Delaware has not abolished champerty. The Court of Chancery has expressed skepticism about funding arrangements with strong funder control. Key cases:
- Charge Injection Technologies v. DuPont (Del. Ch. 2016): Court expressed concern about funder control; noted funder was “real party in interest”
- Hamilton Capital VII (Del. 2023): Continued scrutiny of aggressive control provisions
Practice tips for Delaware:
- Minimize funder control rights in agreement
- Ensure plaintiff retains all litigation decisions
- Consider New York governing law for the funding agreement itself
- Obtain Delaware counsel opinion on enforceability
Other uncertain jurisdictions:
| State | Status |
|---|---|
| Minnesota | Retains doctrine; not applied to modern funding |
| Alabama | Champerty statute on books; rare enforcement |
| South Carolina | Traditional restrictions; untested recently |
| Georgia | Technically prohibited; not applied to modern structures |
| Pennsylvania | Mixed precedent; older cases not overruled |
| Ohio | Mixed precedent; case-by-case review |
Structuring around champerty risk
For cases touching uncertain jurisdictions:
1. Ensure plaintiff controls litigation:
- No funder veto over strategy, witnesses, or litigation decisions
- Settlement approval rights framed as economic protection only (minimum return), not case control
- Document plaintiff’s independent decision-making
2. Document independence:
- Investment committee memos should reflect plaintiff sought funding, not that it was imposed
- Show plaintiff evaluated multiple funders
- Demonstrate arm’s-length negotiation
3. Choose governing law carefully:
- Many funding agreements use New York or California law regardless of case jurisdiction
- Check that choice-of-law clause will be respected in relevant courts
- Consider whether the case itself involves Delaware law (separate analysis)

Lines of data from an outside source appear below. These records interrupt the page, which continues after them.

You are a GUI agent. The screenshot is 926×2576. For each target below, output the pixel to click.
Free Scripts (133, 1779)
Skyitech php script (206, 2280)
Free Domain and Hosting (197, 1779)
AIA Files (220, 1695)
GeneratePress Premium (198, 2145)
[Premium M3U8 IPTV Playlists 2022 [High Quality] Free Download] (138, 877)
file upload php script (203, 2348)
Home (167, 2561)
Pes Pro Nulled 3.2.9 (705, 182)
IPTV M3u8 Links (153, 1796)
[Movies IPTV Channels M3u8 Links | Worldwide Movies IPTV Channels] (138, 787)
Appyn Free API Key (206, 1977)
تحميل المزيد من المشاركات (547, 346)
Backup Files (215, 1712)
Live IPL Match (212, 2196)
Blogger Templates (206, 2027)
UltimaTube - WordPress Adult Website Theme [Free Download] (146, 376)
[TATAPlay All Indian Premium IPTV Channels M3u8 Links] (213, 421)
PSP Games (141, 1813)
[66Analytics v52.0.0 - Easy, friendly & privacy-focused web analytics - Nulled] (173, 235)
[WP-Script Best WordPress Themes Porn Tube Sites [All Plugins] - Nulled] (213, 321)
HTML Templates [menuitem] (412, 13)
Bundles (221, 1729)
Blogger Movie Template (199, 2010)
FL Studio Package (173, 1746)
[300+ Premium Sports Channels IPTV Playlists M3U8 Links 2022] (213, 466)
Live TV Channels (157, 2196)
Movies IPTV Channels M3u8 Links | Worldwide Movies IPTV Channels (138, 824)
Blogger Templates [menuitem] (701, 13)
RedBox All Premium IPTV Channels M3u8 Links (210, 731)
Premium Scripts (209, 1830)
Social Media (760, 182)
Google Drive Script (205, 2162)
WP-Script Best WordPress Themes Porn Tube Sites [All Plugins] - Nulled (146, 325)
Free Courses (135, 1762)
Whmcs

4. Consider assignment vs. funding:
- Purchasing a claim outright may face different treatment than funding
- Assignment may be more clearly permitted but changes accounting treatment
- Hybrid structures (partial assignment) may offer benefits
5. Get specific legal opinions:
- For Delaware-touching matters, obtain Delaware counsel opinion
- For matters in uncertain jurisdictions, confirm enforceability before funding
status: draft
Regulatory developments
Beyond disclosure and champerty, broader regulatory trends affect litigation finance:
Consumer litigation funding
Consumer legal funding (small advances to personal injury plaintiffs) faces increasing regulation:
| State | Regulation |
|---|---|
| Multiple states | Rate caps, disclosure requirements |
| CFPB | Has expressed interest in oversight |
| State AGs | Enforcement actions against abusive practices |
Commercial litigation funding is generally not subject to these consumer protections, but regulatory spillover is possible.
Securities law
- Fund structures must comply with securities registration or exemption requirements
- Most litigation finance funds rely on Rule 506 (accredited investors)
- Public funder vehicles (Burford, Omni Bridgeway) have securities law obligations
Professional responsibility
- Bar rules on fee-splitting may affect how funding arrangements are structured
- Lawyers cannot share fees with non-lawyers (varies by jurisdiction)
- Funding must be structured as client capital, not lawyer fee-sharing
Trend direction
| Factor | Direction | Impact |
|---|---|---|
| Disclosure requirements | Expanding | More transparency; less asymmetry |
| Champerty restrictions | Contracting | More jurisdictions permitting funding |
| Consumer regulation | Expanding | May spill into commercial space |
| Institutional acceptance | Growing | More capital; more standardized structures |
The overall trend supports litigation finance growth, but compliance complexity is increasing. Structures that were fine 5 years ago may need updating.